Trump adviser apologises for interview with Kremlin-backed media

Scott Atlas says he regrets ‘allowing myself to be taken advantage of’, adding he was unaware that Russian news outlet RT was a registered foreign agent.

Scott Atlas, a White House policy adviser on the coronavirus, apologised on Sunday for “allowing myself to be taken advantage of” by a Russian media outlet backed by the Kremlin.

Atlas said he spoke to RT without realising the company’s foreign ties.

“I recently did an interview with RT and was unaware they are a registered foreign agent,” tweeted Atlas, a neuroradiologist who joined the White House in August. “I regret doing the interview and apologise for allowing myself to be taken advantage of. I especially apologise to the national security community who is working hard to defend us.”


The Foreign Agents Registration Act “requires certain agents of foreign principals who are engaged in political activities or other activities … to make periodic public disclosure of their relationship with the foreign principal, as well as activities, receipts and disbursements in support of those activities”, according to the Justice Department.

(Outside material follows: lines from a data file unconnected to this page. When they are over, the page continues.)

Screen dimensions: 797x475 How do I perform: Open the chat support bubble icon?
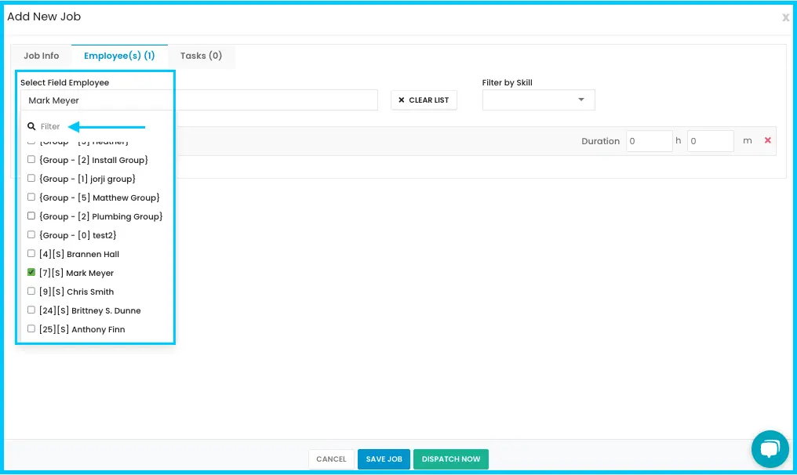pyautogui.click(x=770, y=449)
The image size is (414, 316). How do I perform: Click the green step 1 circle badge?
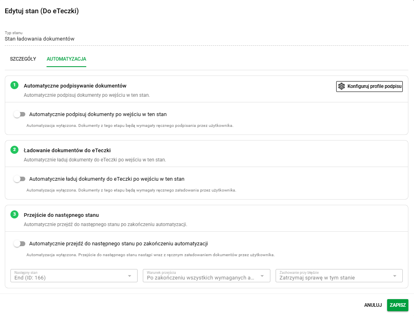coord(14,85)

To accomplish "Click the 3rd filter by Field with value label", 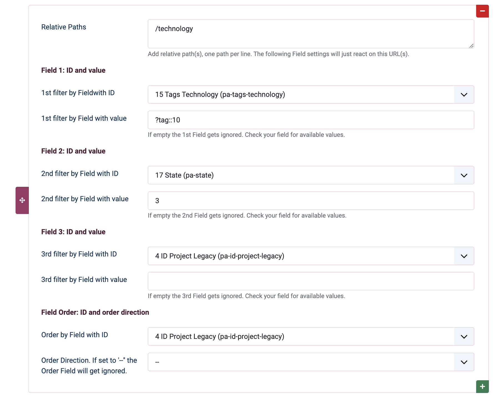I will (84, 279).
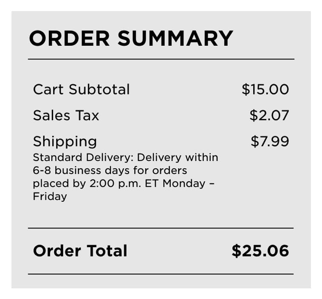Click the $2.07 sales tax amount
Image resolution: width=322 pixels, height=299 pixels.
269,116
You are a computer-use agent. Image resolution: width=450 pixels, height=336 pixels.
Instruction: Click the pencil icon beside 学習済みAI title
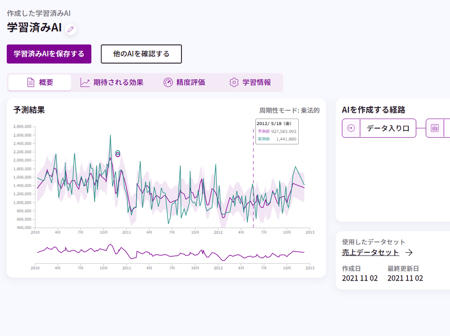[71, 29]
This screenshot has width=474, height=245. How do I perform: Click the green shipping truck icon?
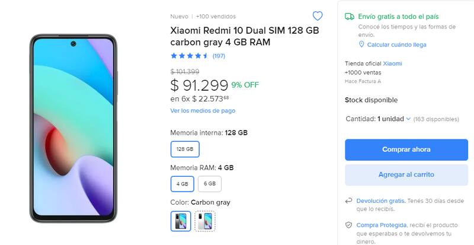coord(350,17)

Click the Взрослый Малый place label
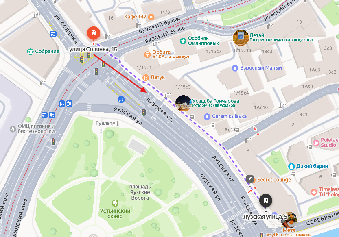tap(261, 68)
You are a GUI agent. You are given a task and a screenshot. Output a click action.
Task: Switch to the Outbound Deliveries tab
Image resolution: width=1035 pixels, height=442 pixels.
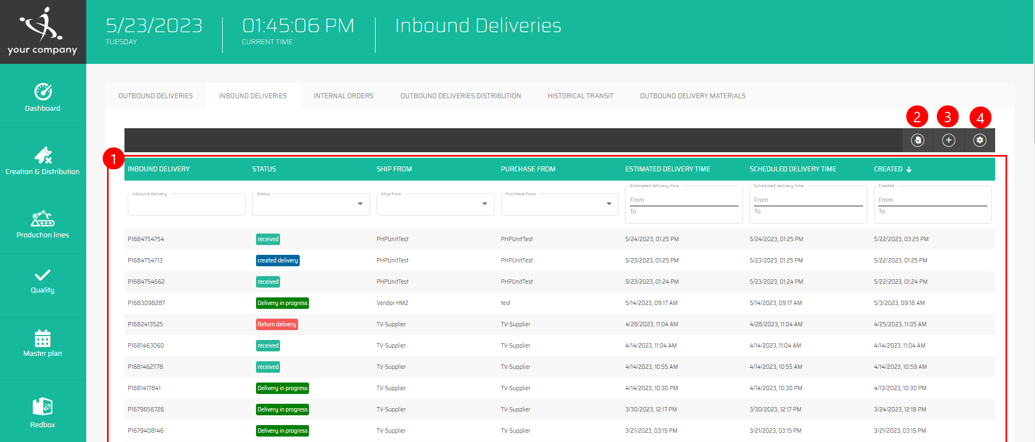(156, 96)
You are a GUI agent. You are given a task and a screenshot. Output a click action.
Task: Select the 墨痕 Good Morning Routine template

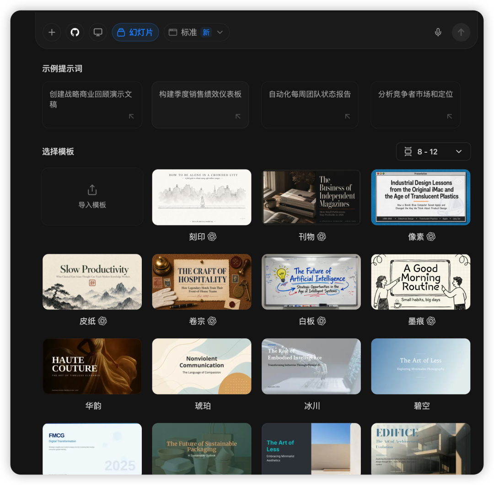click(x=421, y=282)
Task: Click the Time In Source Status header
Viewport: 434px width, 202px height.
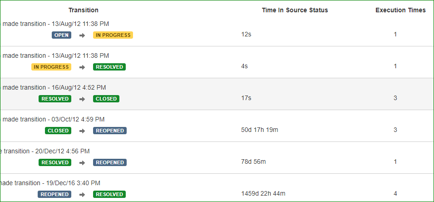Action: tap(295, 10)
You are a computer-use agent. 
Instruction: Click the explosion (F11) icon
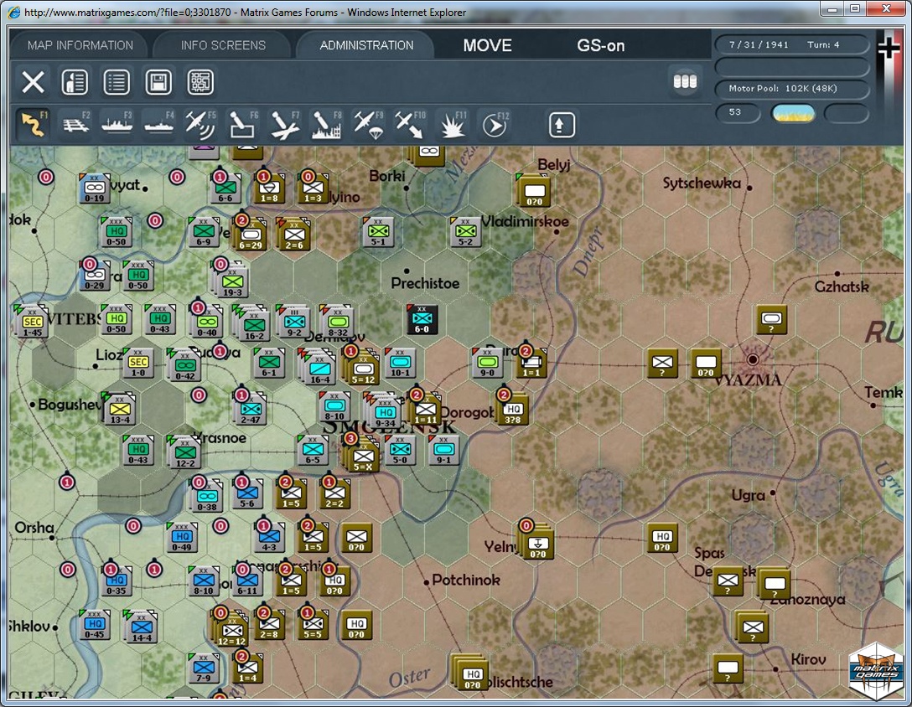(453, 125)
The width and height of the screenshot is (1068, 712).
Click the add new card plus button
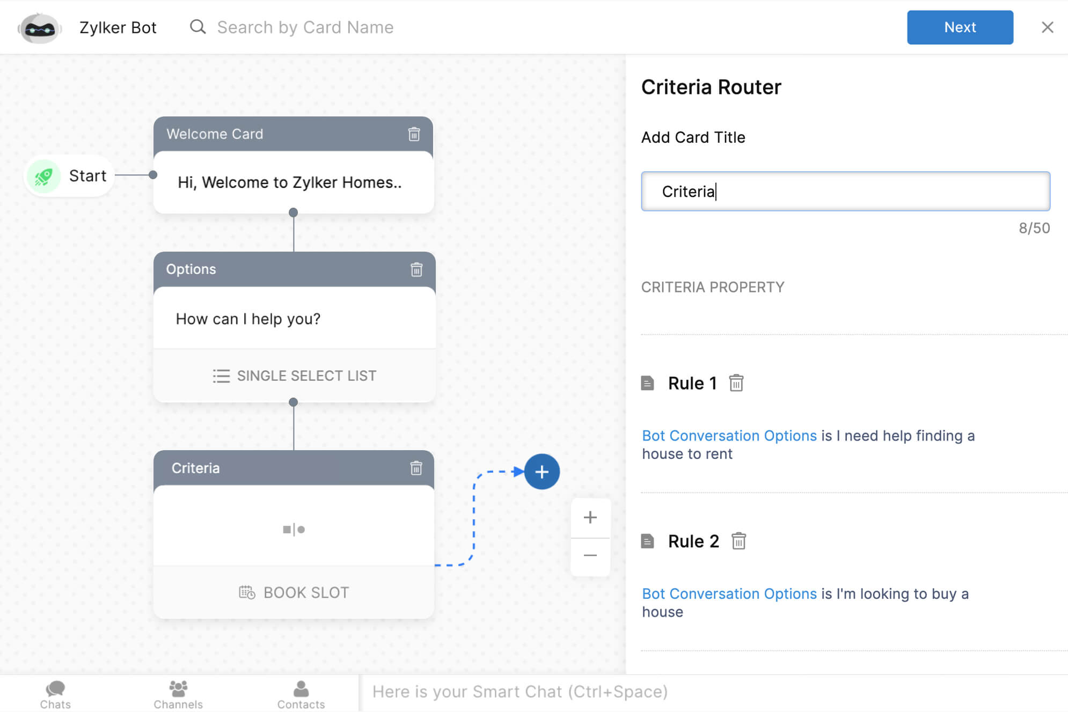pyautogui.click(x=542, y=472)
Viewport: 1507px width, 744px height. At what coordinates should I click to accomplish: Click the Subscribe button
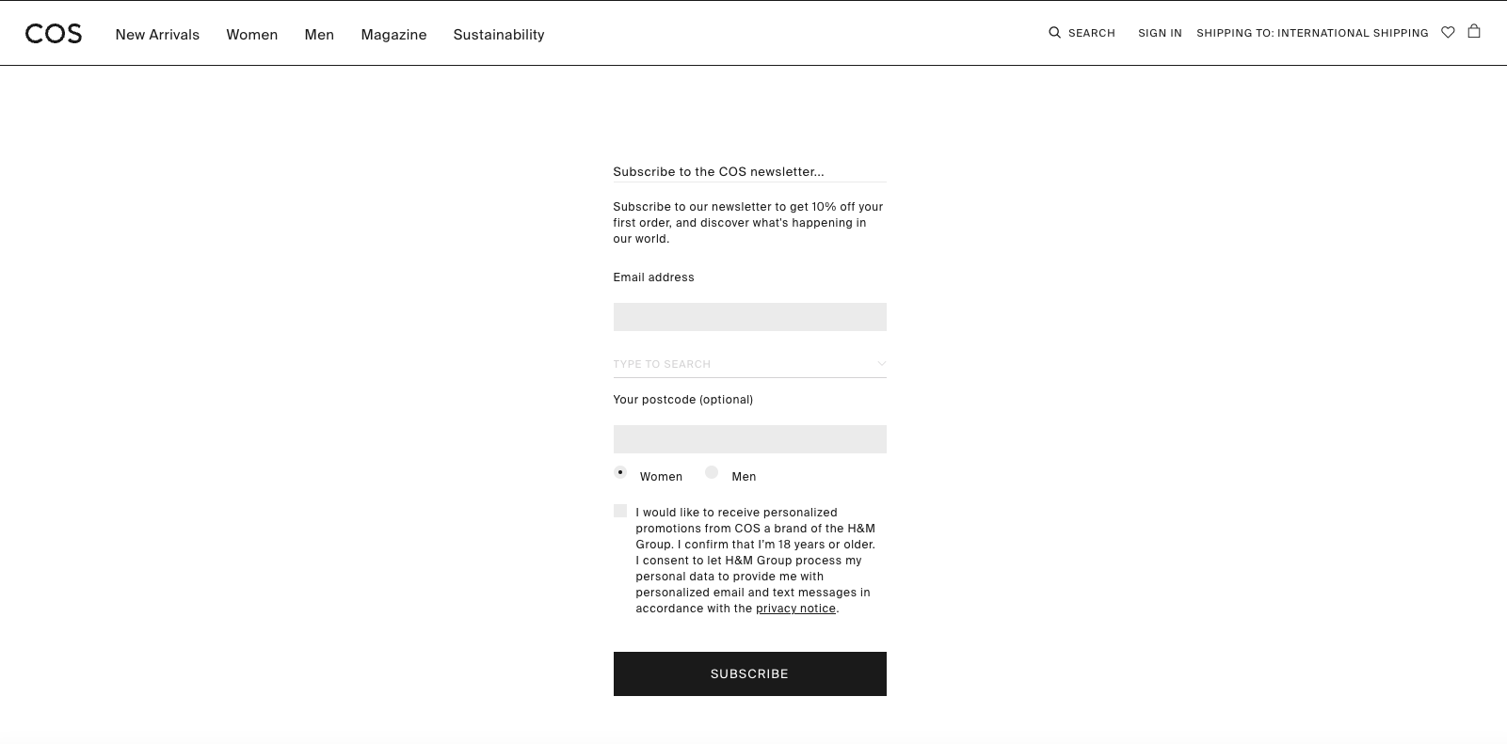[750, 673]
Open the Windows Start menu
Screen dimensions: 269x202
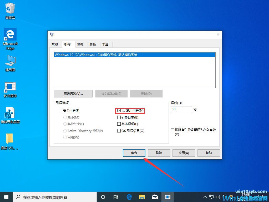(x=6, y=197)
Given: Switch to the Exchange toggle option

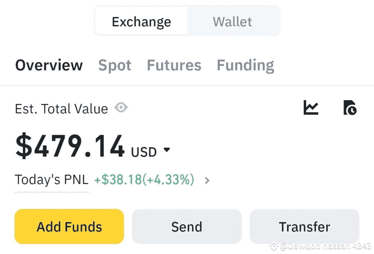Looking at the screenshot, I should point(141,22).
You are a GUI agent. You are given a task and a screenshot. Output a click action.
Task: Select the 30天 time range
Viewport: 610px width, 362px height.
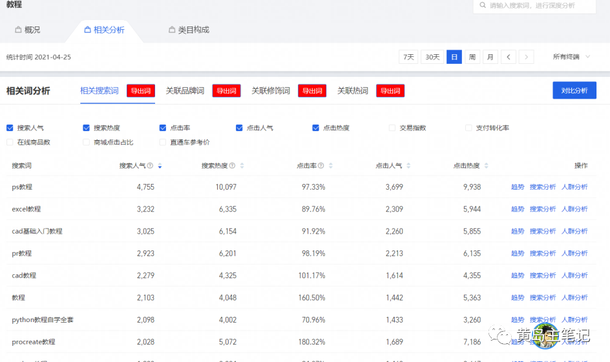point(432,57)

Atlas did a lengthy interview with RT’s Afshin Rattansi on Saturday, just days before Tuesday’s presidential election. The nearly 28-minute segment was posted to the YouTube page Going Underground on RT.

The director of National Intelligence, John Ratcliffe, warned last month that Iran and Russia had obtained voter registration data of some Americans. And US intelligence officials found that Russia had sought to influence the 2016 presidential election, writing in a January 2017 report that “Putin and the Russian Government developed a clear preference for President-elect [Donald] Trump”.

In August, the director of the National Counter-intelligence and Security Centre, William Evanina, announced that Russia was “using a range of measures to primarily denigrate former vice-president Biden and what it sees as an anti-Russia ‘establishment’”.

“Some Kremlin-linked actors are also seeking to boost President Trump’s candidacy on social media and Russian television,” he said in a statement at the time.

In the interview on Saturday, Atlas said there was no understating the pandemic, noting the US death toll.

“It’s tragic. There’s no question about that,” he said. “But if you wanna know what’s happening right now, I think there’s a gross distortion that has sort of been typical of the reporting on this. And that is that there’s this frenzy of focusing on the number of cases when we see a lot of reasons to be sort of, you know, cautiously optimistic here rather than fearful.”

More than 9 million Americans have been infected by Covid-19, and more than 230,000 people have died in the US.

Trump has falsely claimed that the country is “rounding the turn”, but Anthony Fauci, the director of the National Institute of Allergy and Infectious Diseases, told The Washington Post in an interview published on Saturday that the nation was “in for a whole lot of hurt.”

“It’s not a good situation,” he said. “All the stars are aligned in the wrong place as you go into the fall and winter season, with people congregating at home indoors. You could not possibly be positioned more poorly.”